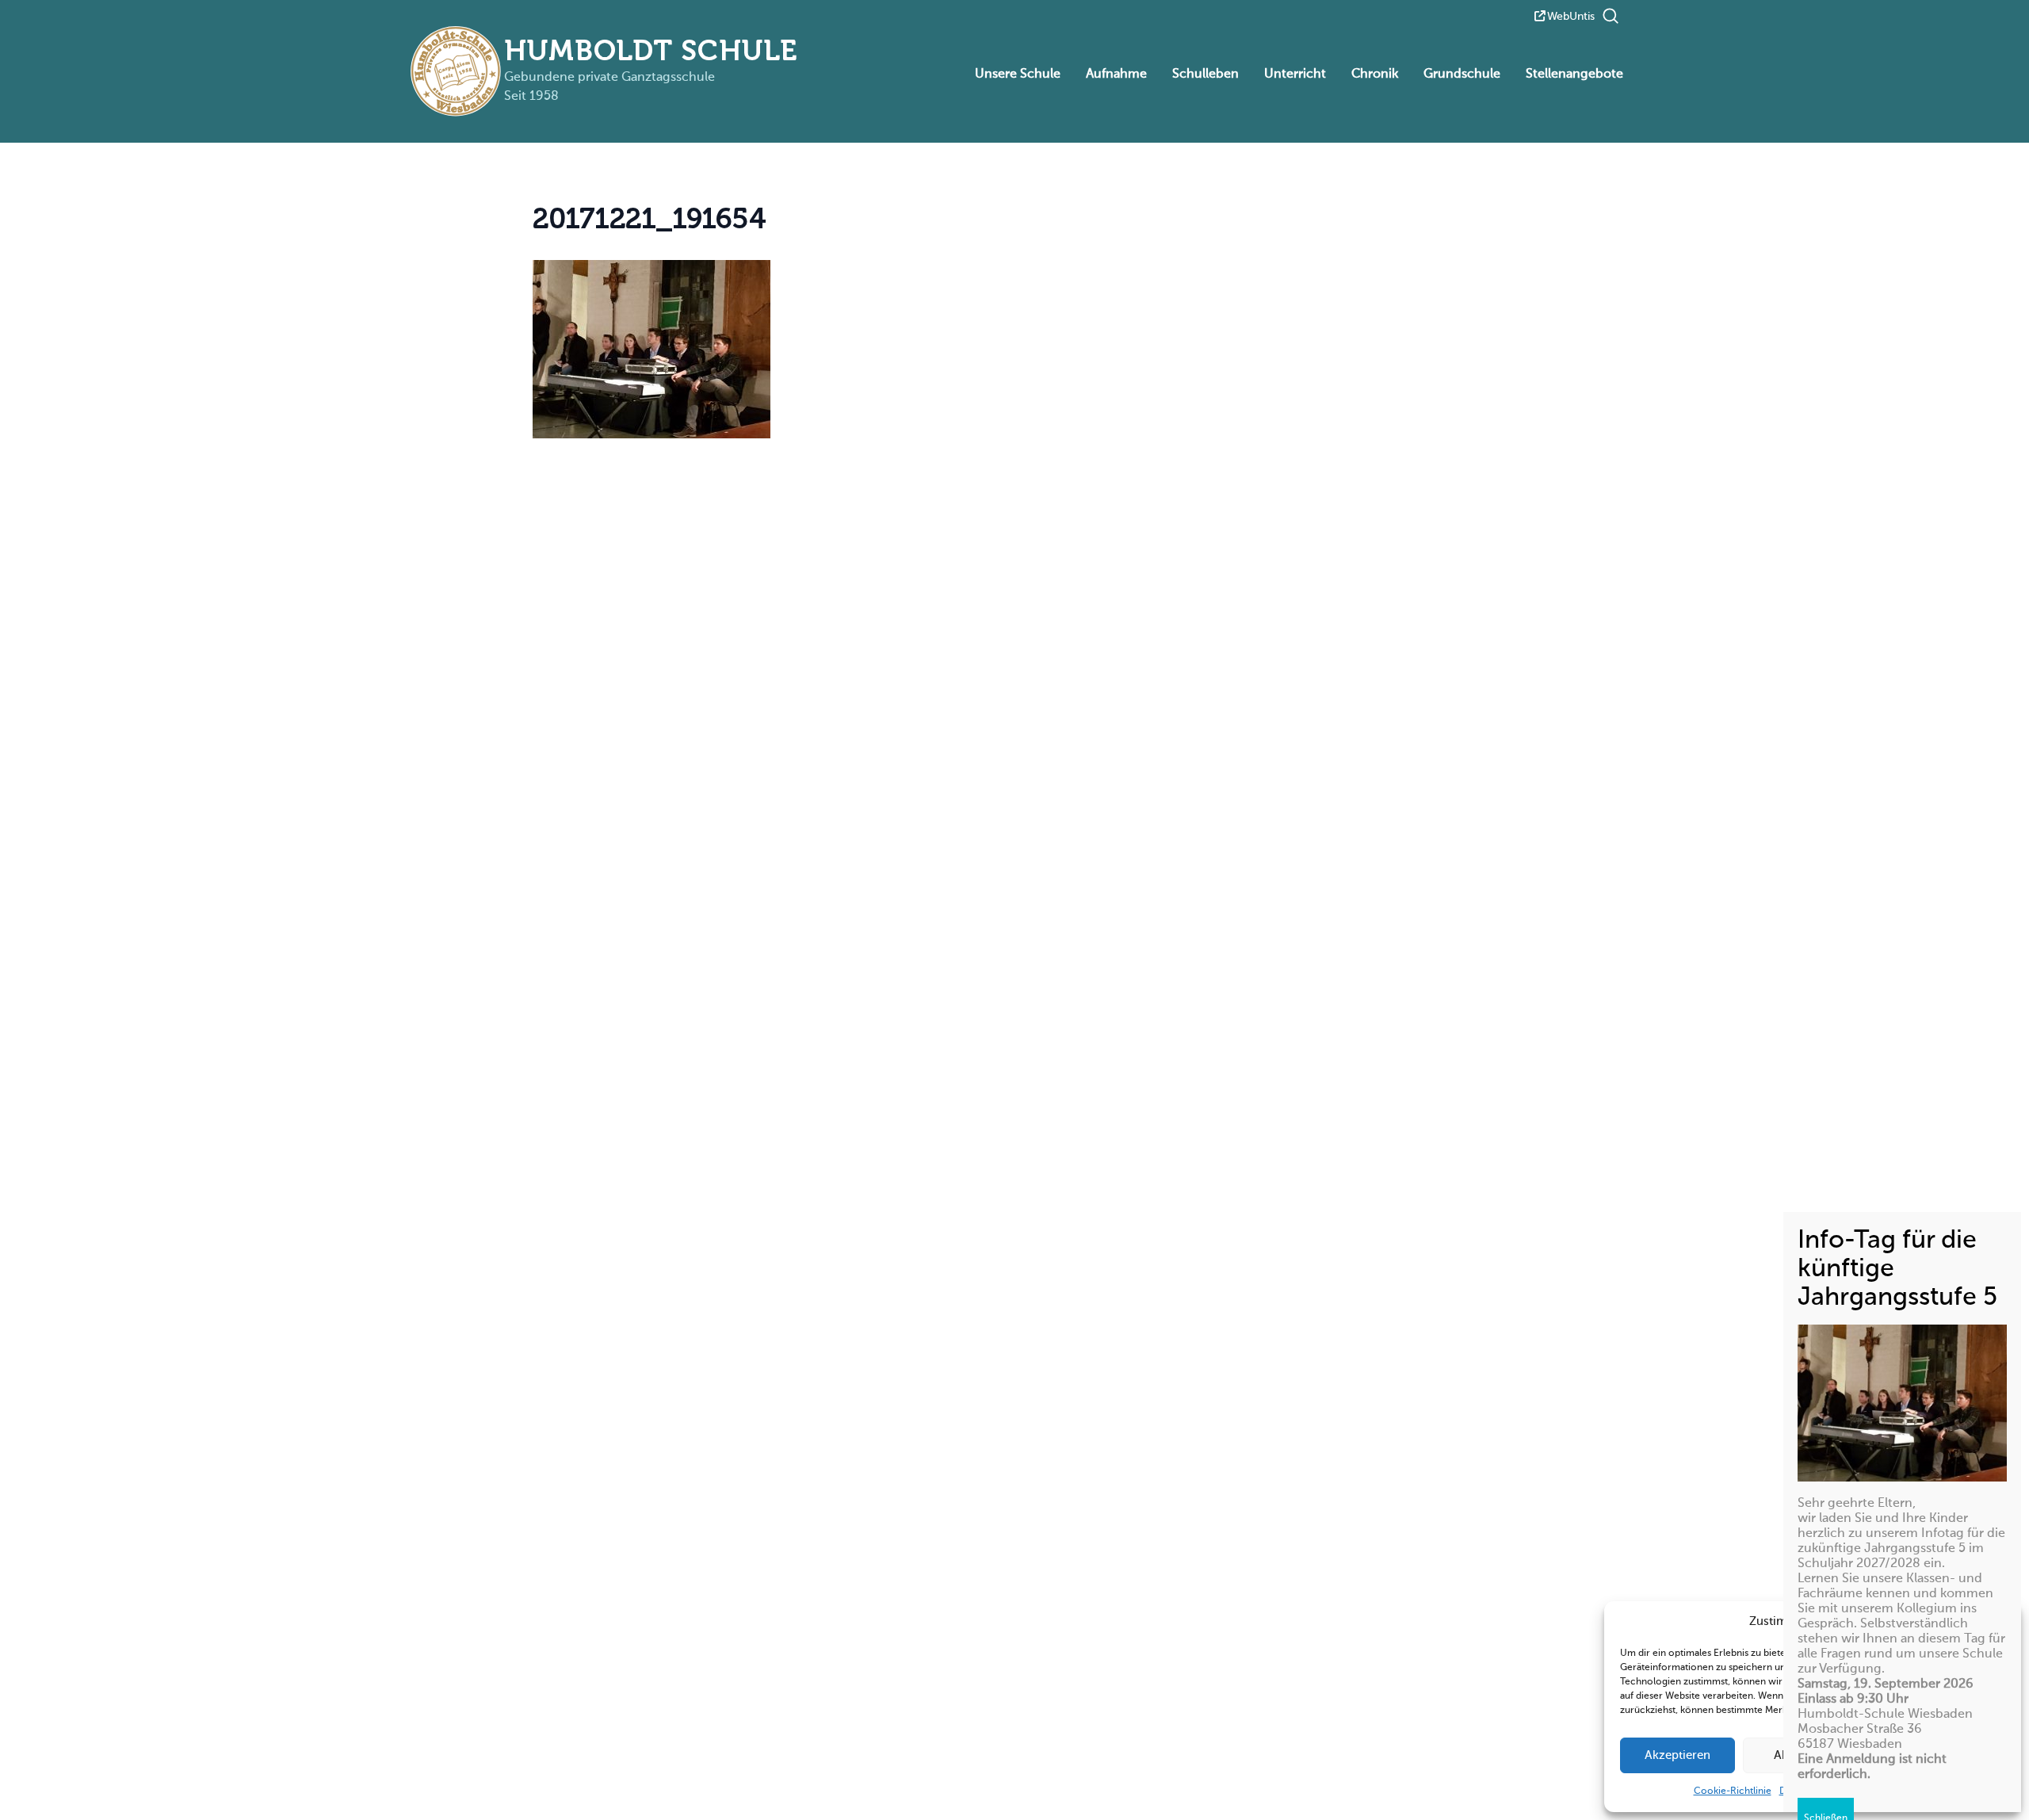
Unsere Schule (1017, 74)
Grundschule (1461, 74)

---

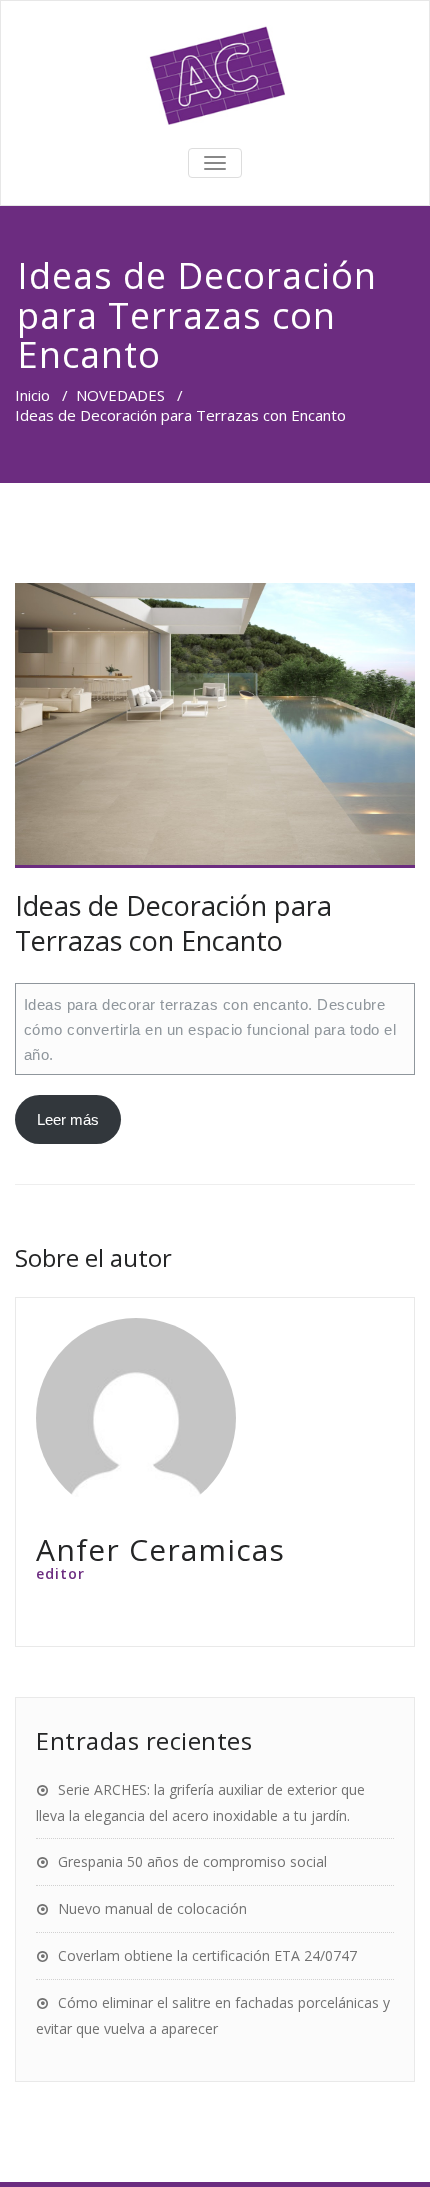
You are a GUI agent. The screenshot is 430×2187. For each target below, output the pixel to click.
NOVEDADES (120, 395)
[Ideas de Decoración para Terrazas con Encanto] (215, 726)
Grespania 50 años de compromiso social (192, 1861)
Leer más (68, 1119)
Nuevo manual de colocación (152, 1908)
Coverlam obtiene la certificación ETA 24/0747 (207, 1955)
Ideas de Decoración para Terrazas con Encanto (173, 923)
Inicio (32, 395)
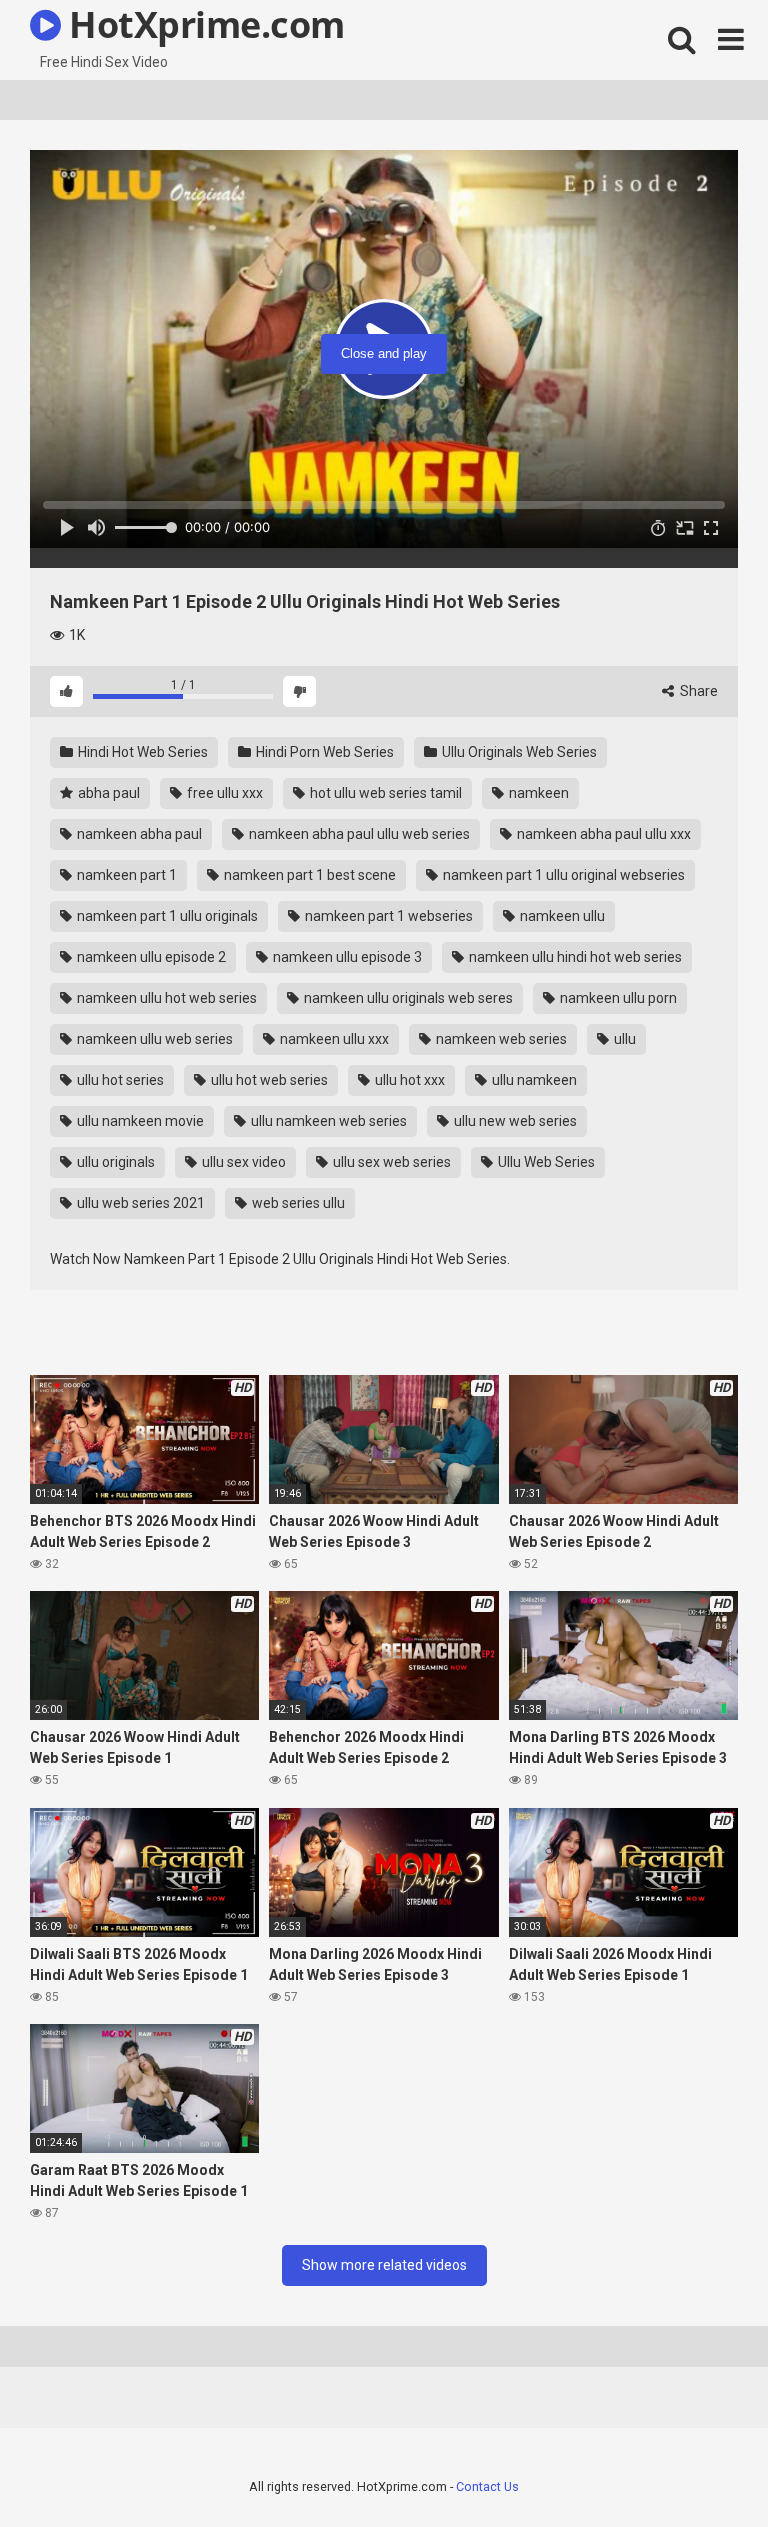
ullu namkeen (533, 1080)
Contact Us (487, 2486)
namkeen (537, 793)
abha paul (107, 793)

==

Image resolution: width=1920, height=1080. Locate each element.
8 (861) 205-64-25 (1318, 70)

§ What you are asked to do:
Beginning with the line above that contains "[Ideas de Decoración" and finishing with the line that contains "abha paul (107, 793)", print those lines exactly and only. Skip all pictures.

§ Solution to this exercise:
[Ideas de Decoración para Terrazas con Encanto] (215, 726)
Grespania 50 años de compromiso social (192, 1861)
Leer más (68, 1119)
Nuevo manual de colocación (152, 1908)
Coverlam obtiene la certificación ETA 24/0747 (207, 1955)
Ideas de Decoración para Terrazas con Encanto (173, 923)
Inicio (32, 395)
ullu namkeen (533, 1080)
Contact Us (487, 2486)
namkeen (537, 793)
abha paul (107, 793)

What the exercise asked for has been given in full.